▸ **Dataset**
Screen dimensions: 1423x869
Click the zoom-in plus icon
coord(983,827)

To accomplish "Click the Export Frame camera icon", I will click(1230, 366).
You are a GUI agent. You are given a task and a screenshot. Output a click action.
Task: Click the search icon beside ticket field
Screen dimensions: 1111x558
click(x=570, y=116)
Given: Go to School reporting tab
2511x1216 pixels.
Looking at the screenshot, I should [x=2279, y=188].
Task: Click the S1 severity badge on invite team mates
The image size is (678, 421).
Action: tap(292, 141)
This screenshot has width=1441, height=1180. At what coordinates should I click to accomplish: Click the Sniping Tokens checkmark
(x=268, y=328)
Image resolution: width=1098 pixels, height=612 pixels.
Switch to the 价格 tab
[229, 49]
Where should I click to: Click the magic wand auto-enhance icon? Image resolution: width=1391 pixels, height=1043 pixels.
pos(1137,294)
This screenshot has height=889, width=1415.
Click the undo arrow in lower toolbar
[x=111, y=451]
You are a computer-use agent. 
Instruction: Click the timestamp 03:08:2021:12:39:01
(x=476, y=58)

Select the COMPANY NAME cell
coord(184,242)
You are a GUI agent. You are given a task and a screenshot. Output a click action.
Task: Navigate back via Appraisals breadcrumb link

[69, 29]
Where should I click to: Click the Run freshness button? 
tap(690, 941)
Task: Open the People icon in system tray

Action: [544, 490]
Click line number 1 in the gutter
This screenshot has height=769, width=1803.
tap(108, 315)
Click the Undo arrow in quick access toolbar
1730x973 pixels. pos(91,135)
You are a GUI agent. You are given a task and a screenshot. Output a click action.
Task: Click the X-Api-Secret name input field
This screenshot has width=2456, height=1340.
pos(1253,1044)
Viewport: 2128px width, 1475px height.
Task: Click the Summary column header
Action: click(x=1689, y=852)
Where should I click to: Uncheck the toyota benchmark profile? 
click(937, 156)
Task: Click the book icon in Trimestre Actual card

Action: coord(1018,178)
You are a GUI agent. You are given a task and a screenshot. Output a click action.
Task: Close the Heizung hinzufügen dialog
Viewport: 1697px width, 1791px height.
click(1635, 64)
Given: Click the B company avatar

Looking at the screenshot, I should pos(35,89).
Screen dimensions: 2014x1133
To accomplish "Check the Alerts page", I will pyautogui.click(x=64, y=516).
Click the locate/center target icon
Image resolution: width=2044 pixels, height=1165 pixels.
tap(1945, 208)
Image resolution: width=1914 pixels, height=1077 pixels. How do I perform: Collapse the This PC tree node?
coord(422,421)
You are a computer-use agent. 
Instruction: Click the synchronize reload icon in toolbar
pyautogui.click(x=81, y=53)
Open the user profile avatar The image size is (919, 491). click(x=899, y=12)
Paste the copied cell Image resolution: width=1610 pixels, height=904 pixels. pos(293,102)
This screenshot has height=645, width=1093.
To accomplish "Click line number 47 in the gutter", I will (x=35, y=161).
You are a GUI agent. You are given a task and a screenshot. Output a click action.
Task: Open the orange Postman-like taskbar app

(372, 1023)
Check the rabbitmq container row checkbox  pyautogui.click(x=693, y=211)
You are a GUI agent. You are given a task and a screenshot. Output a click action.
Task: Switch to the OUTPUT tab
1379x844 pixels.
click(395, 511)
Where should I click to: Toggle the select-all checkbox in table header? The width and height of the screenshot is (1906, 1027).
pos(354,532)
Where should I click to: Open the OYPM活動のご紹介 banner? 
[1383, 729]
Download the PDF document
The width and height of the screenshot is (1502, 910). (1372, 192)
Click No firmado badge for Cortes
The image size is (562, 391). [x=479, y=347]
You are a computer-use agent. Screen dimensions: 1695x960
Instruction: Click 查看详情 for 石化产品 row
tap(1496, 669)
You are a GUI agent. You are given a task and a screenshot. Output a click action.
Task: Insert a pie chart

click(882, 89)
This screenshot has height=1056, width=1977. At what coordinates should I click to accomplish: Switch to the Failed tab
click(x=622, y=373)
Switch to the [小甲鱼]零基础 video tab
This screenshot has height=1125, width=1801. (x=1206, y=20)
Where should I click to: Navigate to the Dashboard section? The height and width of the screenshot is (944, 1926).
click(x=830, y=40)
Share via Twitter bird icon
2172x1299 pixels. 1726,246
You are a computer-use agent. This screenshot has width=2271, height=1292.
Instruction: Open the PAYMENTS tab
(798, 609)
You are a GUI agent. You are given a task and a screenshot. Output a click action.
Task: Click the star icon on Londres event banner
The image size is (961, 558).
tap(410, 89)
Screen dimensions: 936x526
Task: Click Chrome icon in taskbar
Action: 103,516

▸ **What you will do**
Your answer should be an exact transcription of the data above.

▸ **Result of the exercise**
Screen dimensions: 1423x869
Click the zoom-in plus icon
coord(983,827)

To accomplish "Click the Export Frame camera icon", I will click(1230, 366).
You are a GUI agent. You are given a task and a screenshot. Output a click action.
Task: Click the search icon beside ticket field
Screen dimensions: 1111x558
click(x=570, y=116)
Given: Go to School reporting tab
2511x1216 pixels.
Looking at the screenshot, I should [x=2279, y=188].
Task: Click the S1 severity badge on invite team mates
The image size is (678, 421).
Action: tap(292, 141)
This screenshot has width=1441, height=1180. At what coordinates should I click to accomplish: Click the Sniping Tokens checkmark
(x=268, y=328)
Image resolution: width=1098 pixels, height=612 pixels.
Switch to the 价格 tab
[229, 49]
Where should I click to: Click the magic wand auto-enhance icon? Image resolution: width=1391 pixels, height=1043 pixels.
pos(1137,294)
This screenshot has height=889, width=1415.
Click the undo arrow in lower toolbar
[x=111, y=451]
You are a computer-use agent. 
Instruction: Click the timestamp 03:08:2021:12:39:01
(x=476, y=58)

Select the COMPANY NAME cell
coord(184,242)
You are a GUI agent. You are given a task and a screenshot. Output a click action.
Task: Navigate back via Appraisals breadcrumb link

[69, 29]
Where should I click to: Click the Run freshness button? 
tap(690, 941)
Task: Open the People icon in system tray

Action: [544, 490]
Click line number 1 in the gutter
This screenshot has height=769, width=1803.
tap(108, 315)
Click the Undo arrow in quick access toolbar
1730x973 pixels. pos(91,135)
You are a GUI agent. You are given a task and a screenshot. Output a click action.
Task: Click the X-Api-Secret name input field
This screenshot has width=2456, height=1340.
pos(1253,1044)
Viewport: 2128px width, 1475px height.
Task: Click the Summary column header
Action: click(x=1689, y=852)
Where should I click to: Uncheck the toyota benchmark profile? 
click(937, 156)
Task: Click the book icon in Trimestre Actual card

Action: coord(1018,178)
You are a GUI agent. You are given a task and a screenshot. Output a click action.
Task: Close the Heizung hinzufügen dialog
Viewport: 1697px width, 1791px height.
click(1635, 64)
Given: Click the B company avatar

Looking at the screenshot, I should pos(35,89).
Screen dimensions: 2014x1133
To accomplish "Check the Alerts page", I will pyautogui.click(x=64, y=516).
Click the locate/center target icon
Image resolution: width=2044 pixels, height=1165 pixels.
tap(1945, 208)
Image resolution: width=1914 pixels, height=1077 pixels. How do I perform: Collapse the This PC tree node?
coord(422,421)
You are a computer-use agent. 
Instruction: Click the synchronize reload icon in toolbar
pyautogui.click(x=81, y=53)
Open the user profile avatar The image size is (919, 491). click(x=899, y=12)
Paste the copied cell Image resolution: width=1610 pixels, height=904 pixels. pos(293,102)
This screenshot has height=645, width=1093.
To accomplish "Click line number 47 in the gutter", I will (x=35, y=161).
You are a GUI agent. You are given a task and a screenshot. Output a click action.
Task: Open the orange Postman-like taskbar app

(372, 1023)
Check the rabbitmq container row checkbox  pyautogui.click(x=693, y=211)
You are a GUI agent. You are given a task and a screenshot. Output a click action.
Task: Switch to the OUTPUT tab
1379x844 pixels.
click(395, 511)
Where should I click to: Toggle the select-all checkbox in table header? The width and height of the screenshot is (1906, 1027).
pos(354,532)
Where should I click to: Open the OYPM活動のご紹介 banner? 
[1383, 729]
Download the PDF document
The width and height of the screenshot is (1502, 910). (1372, 192)
Click No firmado badge for Cortes
The image size is (562, 391). [x=479, y=347]
You are a computer-use agent. Screen dimensions: 1695x960
Instruction: Click 查看详情 for 石化产品 row
tap(1496, 669)
You are a GUI agent. You are given a task and a screenshot. Output a click action.
Task: Insert a pie chart

click(882, 89)
This screenshot has height=1056, width=1977. At what coordinates should I click to accomplish: Switch to the Failed tab
click(x=622, y=373)
Switch to the [小甲鱼]零基础 video tab
This screenshot has height=1125, width=1801. (x=1206, y=20)
Where should I click to: Navigate to the Dashboard section? The height and width of the screenshot is (944, 1926).
click(x=830, y=40)
Share via Twitter bird icon
2172x1299 pixels. 1726,246
You are a computer-use agent. This screenshot has width=2271, height=1292.
Instruction: Open the PAYMENTS tab
(798, 609)
You are a GUI agent. You are given a task and a screenshot. Output a click action.
Task: Click the star icon on Londres event banner
The image size is (961, 558).
tap(410, 89)
Screen dimensions: 936x526
Task: Click Chrome icon in taskbar
Action: 103,516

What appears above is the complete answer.